Implications for using SGLT2 inhibitors as treatment for patients with heart failure and reduced ejection fraction, regardless of whether they have diabetes based on DAPA-HF, a practice-changing study.
Darren K. McGuire, MD, MHSc: In the wake of the Type 2 diabetes trials proving the benefits of SGLT2 inhibitors, both on atherosclerotic cardiovascular disease outcomes and heart failure outcomes, the field raced to get into a broader space testing these drugs in heart failure. The DAPA-HF trial was the first that had been presented. There’s a similar trial ongoing with empagliflozin. These trials have enrolled patients with reduced-ejection fraction heart failure, independent of their diabetes status. In a great stroke of luck in DAPA-HF, it was roughly a fifty-fifty split.

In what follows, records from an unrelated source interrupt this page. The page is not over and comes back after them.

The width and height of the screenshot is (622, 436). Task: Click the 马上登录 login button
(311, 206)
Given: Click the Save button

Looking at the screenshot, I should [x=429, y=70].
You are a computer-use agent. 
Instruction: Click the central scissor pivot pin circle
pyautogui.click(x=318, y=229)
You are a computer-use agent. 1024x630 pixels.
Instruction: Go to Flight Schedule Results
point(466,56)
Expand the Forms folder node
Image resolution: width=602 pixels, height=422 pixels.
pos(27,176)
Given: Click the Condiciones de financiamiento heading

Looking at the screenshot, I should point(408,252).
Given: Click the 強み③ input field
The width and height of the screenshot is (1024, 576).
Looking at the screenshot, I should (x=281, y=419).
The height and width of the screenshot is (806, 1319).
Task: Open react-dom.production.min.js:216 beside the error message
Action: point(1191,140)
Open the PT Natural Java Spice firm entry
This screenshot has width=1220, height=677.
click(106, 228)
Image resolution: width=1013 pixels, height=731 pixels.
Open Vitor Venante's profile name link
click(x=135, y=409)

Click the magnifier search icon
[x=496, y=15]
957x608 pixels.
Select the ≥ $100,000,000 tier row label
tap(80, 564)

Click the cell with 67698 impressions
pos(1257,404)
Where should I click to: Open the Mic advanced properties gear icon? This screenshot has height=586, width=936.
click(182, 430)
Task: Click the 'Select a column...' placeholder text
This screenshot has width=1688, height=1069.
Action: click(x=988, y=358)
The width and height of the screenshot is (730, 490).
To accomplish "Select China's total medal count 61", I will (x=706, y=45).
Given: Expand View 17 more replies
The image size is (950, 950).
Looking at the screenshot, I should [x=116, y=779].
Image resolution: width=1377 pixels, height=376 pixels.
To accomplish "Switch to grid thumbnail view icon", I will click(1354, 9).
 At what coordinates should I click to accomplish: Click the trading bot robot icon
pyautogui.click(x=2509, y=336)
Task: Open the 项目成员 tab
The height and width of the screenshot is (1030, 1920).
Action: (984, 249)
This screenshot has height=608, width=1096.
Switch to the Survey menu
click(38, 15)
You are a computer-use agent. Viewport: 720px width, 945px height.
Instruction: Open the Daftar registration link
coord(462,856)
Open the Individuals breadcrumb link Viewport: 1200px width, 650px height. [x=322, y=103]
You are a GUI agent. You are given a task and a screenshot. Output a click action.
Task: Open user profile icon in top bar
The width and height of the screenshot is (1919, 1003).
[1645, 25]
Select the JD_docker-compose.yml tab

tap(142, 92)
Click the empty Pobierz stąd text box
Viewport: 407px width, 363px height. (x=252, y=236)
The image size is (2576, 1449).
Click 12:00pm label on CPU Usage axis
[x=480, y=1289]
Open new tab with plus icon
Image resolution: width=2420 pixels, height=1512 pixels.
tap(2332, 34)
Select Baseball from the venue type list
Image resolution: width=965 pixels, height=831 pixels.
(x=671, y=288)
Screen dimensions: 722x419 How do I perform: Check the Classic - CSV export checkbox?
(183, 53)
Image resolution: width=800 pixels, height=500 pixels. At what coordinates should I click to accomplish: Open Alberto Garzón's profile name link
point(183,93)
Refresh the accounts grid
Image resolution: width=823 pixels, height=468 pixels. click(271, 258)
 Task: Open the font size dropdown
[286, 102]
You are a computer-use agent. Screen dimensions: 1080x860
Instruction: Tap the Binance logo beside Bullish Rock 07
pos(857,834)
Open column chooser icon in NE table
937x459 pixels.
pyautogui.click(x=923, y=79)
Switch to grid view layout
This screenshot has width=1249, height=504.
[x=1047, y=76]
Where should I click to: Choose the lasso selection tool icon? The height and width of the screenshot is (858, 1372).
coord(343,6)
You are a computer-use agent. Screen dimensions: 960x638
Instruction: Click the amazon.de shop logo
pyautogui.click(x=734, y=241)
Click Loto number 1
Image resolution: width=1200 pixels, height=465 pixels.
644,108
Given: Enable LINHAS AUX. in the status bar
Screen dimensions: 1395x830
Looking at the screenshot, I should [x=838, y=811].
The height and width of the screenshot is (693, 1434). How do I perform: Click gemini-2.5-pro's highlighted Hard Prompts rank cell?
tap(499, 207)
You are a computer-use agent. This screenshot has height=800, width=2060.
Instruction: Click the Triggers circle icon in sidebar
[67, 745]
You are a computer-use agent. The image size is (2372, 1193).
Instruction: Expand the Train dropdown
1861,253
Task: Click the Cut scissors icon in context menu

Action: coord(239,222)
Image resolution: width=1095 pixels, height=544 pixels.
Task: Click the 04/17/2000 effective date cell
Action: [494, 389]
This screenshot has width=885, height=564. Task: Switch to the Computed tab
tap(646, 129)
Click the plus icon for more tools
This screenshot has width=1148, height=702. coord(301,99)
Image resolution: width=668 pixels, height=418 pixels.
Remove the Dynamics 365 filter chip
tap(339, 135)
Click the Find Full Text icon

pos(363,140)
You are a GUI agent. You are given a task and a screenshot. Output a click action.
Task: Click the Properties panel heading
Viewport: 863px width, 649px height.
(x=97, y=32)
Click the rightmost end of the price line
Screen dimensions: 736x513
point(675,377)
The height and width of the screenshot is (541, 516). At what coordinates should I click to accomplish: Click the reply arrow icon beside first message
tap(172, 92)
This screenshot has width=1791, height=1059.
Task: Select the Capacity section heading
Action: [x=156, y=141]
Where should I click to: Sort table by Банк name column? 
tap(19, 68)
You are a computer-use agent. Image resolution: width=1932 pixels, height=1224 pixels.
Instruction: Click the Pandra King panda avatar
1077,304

About half the patients had diabetes, and about half the patients did not have diabetes.
Everyone entering the trial had reduced-ejection fraction heart failure, and they were randomized, on top of outstanding evidence-based heart failure therapies, to receive dapagliflozin versus placebo. It was a remarkable superiority benefit both overall for cardiovascular death and hospitalization for heart failure, and for acute presentation with heart failure complications, which was the primary outcome. There was no difference whether the patients had or did not have diabetes.
This is a landmark, revolutionary trial in the heart failure spaces, specifically in heart failure with reduced ejection fraction. This now adds to the level 1A–indicated therapies like ACE inhibitors, ARBs, beta-blockers, and mineralocorticoid antagonists. We now have a brand-new class with robust evidence suggesting incremental benefit added to the best-available therapy up to that time. This is a landmark, practice-changing study, and my colleagues are already embracing this and using SGLT2 inhibitors routinely.
I am going to be thrilled if we get a second trial confirming that this is a class effect. Right now, all we know is that dapagliflozin has this benefit. I look very keenly to the results from the EMPA Acute Heart Failure trial with reduced-ejection fraction to confirm that this may be a class effect and that the use of all these agents may benefit such patients.